**PASSAGE:**
- Born: August 28, 1913 Montgomery, Alabama, U.S.
- Died: March 27, 2009 (aged 95) Manhattan, New York, U.S.
- Education: Lehigh University
- Occupation: Stockbroker
- Known for: Mutual fund pioneer
- Board member of: Dreyfus Corporation, NYRA
- Spouse: Joan Personette
- Children: John
- Parent(s): Ida Lewis & Jonas Dreyfus
- Awards: Eclipse Award of Merit (1976)

= Jack Dreyfus =

American businessman

John J. Dreyfus Jr. (August 28, 1913 - March 27, 2009) was an American financial expert and the founder of the Dreyfus Funds.

==Biography==
Born to a Jewish family in Montgomery, Alabama, Dreyfus was a graduate of Lehigh University in Pennsylvania. His paternal grandfather was a first cousin of Alfred Dreyfus, the protagonist of the notorious 19th-century French antisemitic scandal known as the Dreyfus affair.

Dreyfus is widely regarded as the man who "invented" the commonplace mutual fund through direct marketing to the public. His early television commercials featuring a lion emerging from the Wall Street subway station were successful. According to Barron's Magazine end-of-century issue, Jack Dreyfus was considered the 2nd most significant money manager of the last century.

Dreyfus married in 1939 Joan Personette, from whom he was divorced; they had one child, John (Jonny).

Dreyfus became something of a public activist and proponent for the use of Phenytoin, an anticonvulsant, for the treatment of several mental health disorders; Dreyfus was not a doctor but claimed that the drug, which was prescribed to him in 1966, had alleviated his depression and chronic anxiety; after this, Dreyfus became a very vocal proponent for the research and clinical use of Phenytoin in these and other mental health diseases. He authored a book titled A Remarkable Medicine Has Been Overlooked which he published and distributed with his own money (spending up to US$70 million) and had the book sent for free to hundreds of doctors.

In his role as a Phenytoin proponent, Dreyfus is known to have recommended the drug to Richard Nixon and it has also been said that on at least two occasions Dreyfus provided thousands of Phenytoin pills to him during his presidency to be used as a sedative and antidepressant after Dreyfus profusely praised the drug while he dined in Bebe Rebozo's compound with Nixon who, intrigued, supposedly asked Dreyfus for the drug, who complied. This is a claim that was most prominently raised by Irish journalist Anthony Summers who published an unauthorized biography of Nixon titled Arrogance of Power: The Secret World of Richard Nixon in 2001 in which he raised these allegations; however, claims that Nixon consumed Phenytoin while in office have been fiercely disputed by historians and former colleagues of Nixon.

**ASSIGNMENT:** Rewrite the stretch of the Jack Dreyfus text from "- Education: Lehigh" through "of Merit (1976)", substituting "Investment banker" for "Stockbroker".

**Records from a dataset:**
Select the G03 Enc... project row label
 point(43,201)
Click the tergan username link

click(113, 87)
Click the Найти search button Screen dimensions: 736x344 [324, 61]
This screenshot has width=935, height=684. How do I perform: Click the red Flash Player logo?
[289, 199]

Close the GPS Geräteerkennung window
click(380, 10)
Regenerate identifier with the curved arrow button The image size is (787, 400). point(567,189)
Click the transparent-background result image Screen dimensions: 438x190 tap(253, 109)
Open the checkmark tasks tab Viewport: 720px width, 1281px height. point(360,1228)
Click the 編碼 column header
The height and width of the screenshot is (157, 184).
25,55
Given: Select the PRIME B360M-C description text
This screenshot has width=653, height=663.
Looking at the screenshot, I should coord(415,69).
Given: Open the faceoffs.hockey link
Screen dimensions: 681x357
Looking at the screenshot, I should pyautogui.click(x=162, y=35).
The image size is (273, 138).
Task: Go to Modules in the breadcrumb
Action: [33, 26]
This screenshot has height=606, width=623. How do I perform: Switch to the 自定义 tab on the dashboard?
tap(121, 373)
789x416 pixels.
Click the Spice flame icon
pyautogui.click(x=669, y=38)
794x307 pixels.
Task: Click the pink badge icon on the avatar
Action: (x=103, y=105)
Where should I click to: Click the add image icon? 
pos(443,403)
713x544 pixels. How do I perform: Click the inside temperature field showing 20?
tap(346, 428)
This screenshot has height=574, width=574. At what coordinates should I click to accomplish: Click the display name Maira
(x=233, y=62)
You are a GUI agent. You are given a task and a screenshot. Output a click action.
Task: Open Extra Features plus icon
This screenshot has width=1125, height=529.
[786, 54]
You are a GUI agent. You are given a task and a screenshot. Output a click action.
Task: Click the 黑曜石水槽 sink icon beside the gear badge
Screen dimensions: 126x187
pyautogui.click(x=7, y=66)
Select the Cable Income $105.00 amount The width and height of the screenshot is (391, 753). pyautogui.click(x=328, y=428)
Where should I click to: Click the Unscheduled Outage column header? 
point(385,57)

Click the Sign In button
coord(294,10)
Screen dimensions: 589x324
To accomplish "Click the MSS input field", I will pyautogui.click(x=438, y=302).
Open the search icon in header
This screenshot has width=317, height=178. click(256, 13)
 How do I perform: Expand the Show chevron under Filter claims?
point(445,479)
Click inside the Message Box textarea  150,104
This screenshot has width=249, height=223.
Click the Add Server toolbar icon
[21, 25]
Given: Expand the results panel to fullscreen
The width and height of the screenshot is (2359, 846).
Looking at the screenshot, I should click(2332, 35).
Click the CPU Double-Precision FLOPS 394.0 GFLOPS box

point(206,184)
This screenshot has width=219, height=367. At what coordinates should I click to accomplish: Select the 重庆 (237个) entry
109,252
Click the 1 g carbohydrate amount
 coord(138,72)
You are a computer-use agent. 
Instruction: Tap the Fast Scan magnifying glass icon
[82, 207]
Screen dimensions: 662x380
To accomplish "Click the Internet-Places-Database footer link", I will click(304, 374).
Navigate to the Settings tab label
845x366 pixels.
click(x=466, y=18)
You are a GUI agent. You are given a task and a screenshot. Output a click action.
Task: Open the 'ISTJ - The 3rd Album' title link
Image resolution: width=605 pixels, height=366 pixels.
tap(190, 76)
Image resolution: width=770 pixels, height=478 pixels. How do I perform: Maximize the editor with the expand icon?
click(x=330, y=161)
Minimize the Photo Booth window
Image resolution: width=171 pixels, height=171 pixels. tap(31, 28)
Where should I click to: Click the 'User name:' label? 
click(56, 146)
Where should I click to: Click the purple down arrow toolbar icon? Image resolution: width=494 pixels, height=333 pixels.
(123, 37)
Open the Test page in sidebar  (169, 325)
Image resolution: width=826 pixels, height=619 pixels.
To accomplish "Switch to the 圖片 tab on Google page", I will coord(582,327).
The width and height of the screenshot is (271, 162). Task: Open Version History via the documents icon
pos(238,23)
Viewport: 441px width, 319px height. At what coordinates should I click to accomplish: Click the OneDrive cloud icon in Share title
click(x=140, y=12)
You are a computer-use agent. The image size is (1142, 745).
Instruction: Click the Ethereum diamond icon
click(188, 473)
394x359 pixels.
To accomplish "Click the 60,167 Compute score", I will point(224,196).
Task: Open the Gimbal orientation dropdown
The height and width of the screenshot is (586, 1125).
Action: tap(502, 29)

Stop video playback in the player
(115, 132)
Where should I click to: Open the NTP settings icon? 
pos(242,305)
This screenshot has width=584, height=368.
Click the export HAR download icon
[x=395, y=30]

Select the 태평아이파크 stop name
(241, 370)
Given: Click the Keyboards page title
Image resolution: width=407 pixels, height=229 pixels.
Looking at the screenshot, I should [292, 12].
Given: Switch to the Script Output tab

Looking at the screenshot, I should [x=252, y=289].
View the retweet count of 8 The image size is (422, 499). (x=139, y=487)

**REPLY TO THE EXERCISE:**
- Education: Lehigh University
- Occupation: Investment banker
- Known for: Mutual fund pioneer
- Board member of: Dreyfus Corporation, NYRA
- Spouse: Joan Personette
- Children: John
- Parent(s): Ida Lewis & Jonas Dreyfus
- Awards: Eclipse Award of Merit (1976)